Anthem Inc., one of the nation’s largest health insurers has agreed to pay $115 million to settle litigation stemming from a 2015 hacking incident that compromised the personal data of some 79 million people, according to nbcnews.com, which cited lawyers for the plaintiffs.
Proceeds from the settlement would cover two years of credit monitoring for the victims of the hacking attack, who are believed to include former Anthem customers and customers of insurers affiliated with Anthem through the national Blue Cross Blue Shield Association, according to a report by Reuters. Lawyers said the settlement would be the largest ever for a data breach.
“We are very satisfied that the settlement is a great result for those affected and look forward to working through the settlement approval process,” Andrew Friedman, a lawyer for the victims, said in a statement.
The hack took place in February 2015, when an unknown perpetrator accessed a database containing personal information, including names, birthdays, Social Security numbers, addresses, email addresses, and employment and income information. More than 100 lawsuits were filed against Anthem as a result.
In announcing the breach, the company offered victims two years of credit monitoring. The current settlement adds on to that. Victims can choose to receive cash instead — up to $50 per person — if they’re already enrolled in credit monitoring.
A spokesperson for the company said there was no evidence that the compromised information was sold or used to commit fraud.
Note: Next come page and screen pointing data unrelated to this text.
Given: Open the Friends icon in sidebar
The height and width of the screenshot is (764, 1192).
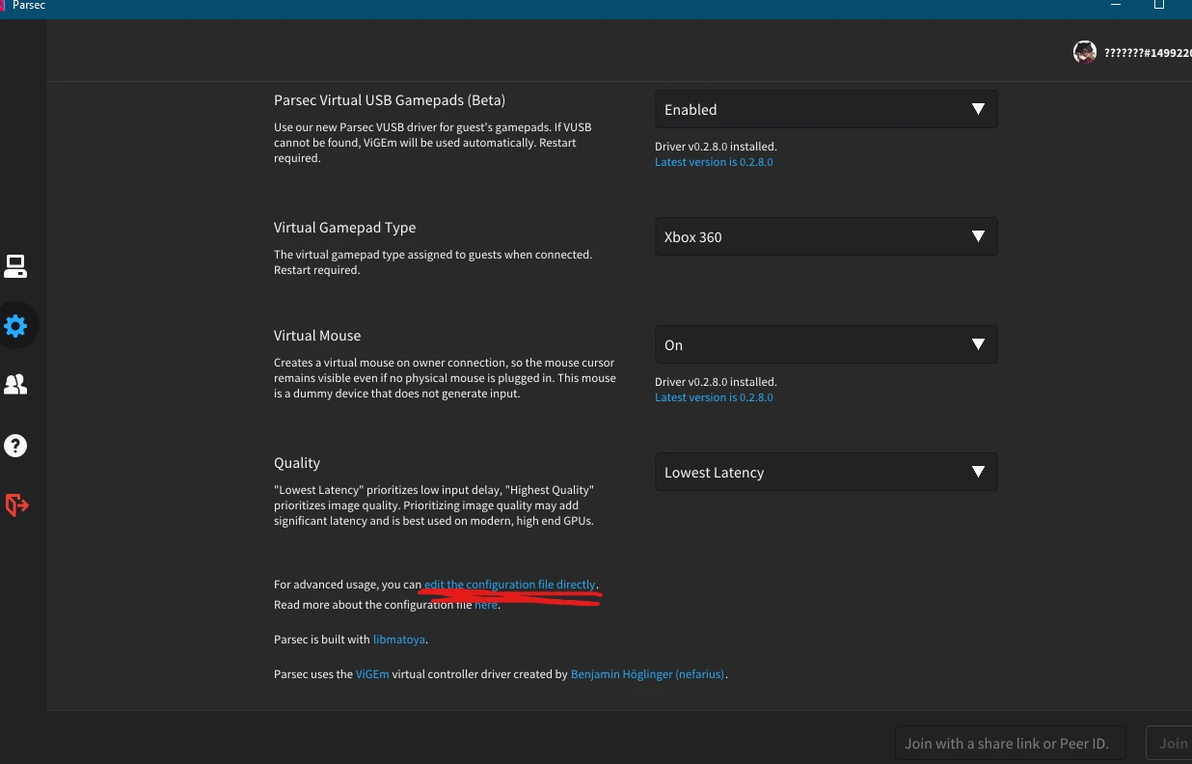Looking at the screenshot, I should click(x=15, y=385).
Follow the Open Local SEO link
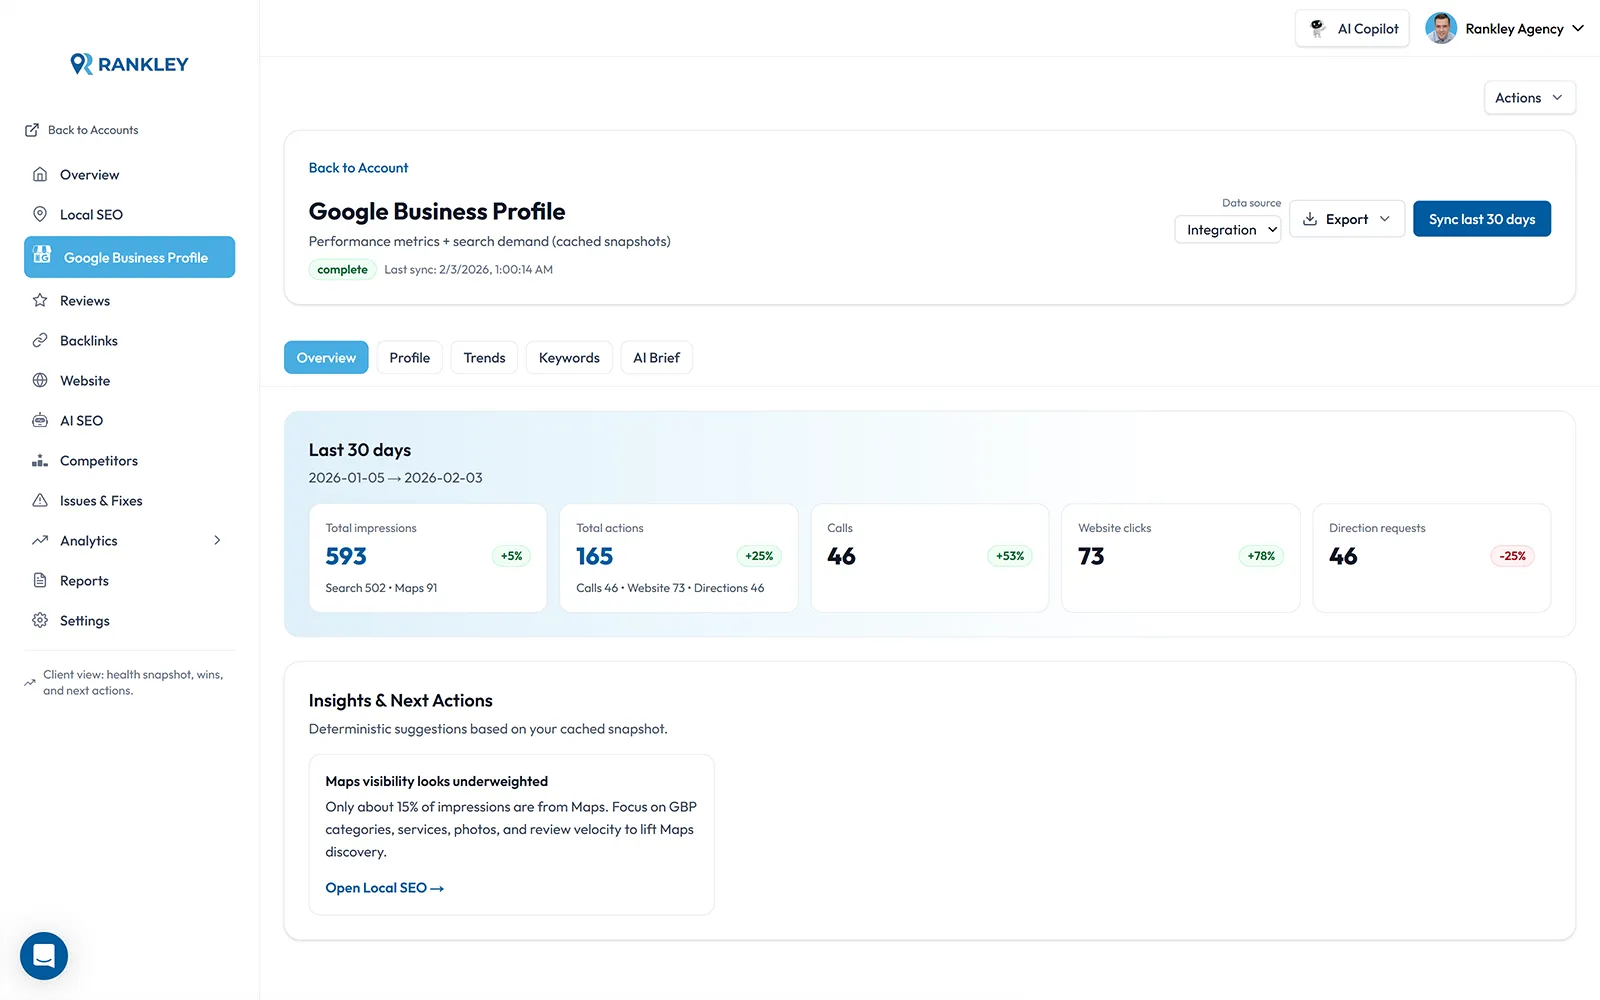This screenshot has width=1600, height=1000. pos(384,887)
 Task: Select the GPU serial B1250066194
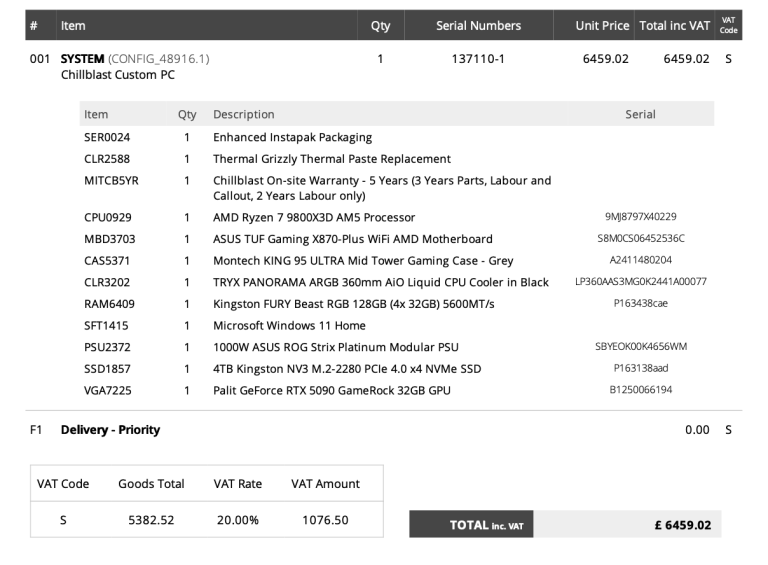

Anthem did not admit wrongdoing.
The settlement also requires Anthem to, “guarantee a certain level of funding for information security and to implement or maintain numerous specific changes to its data security systems, including encryption of certain information and archiving sensitive data with strict access controls,” according to the victims’ lawyers.
In a statement to CyberScoop, Anthem said, it agreed to “continue the significant information security practice changes that we undertook in the wake of the cyberattack, and we have agreed to implement additional protections over the next three years.”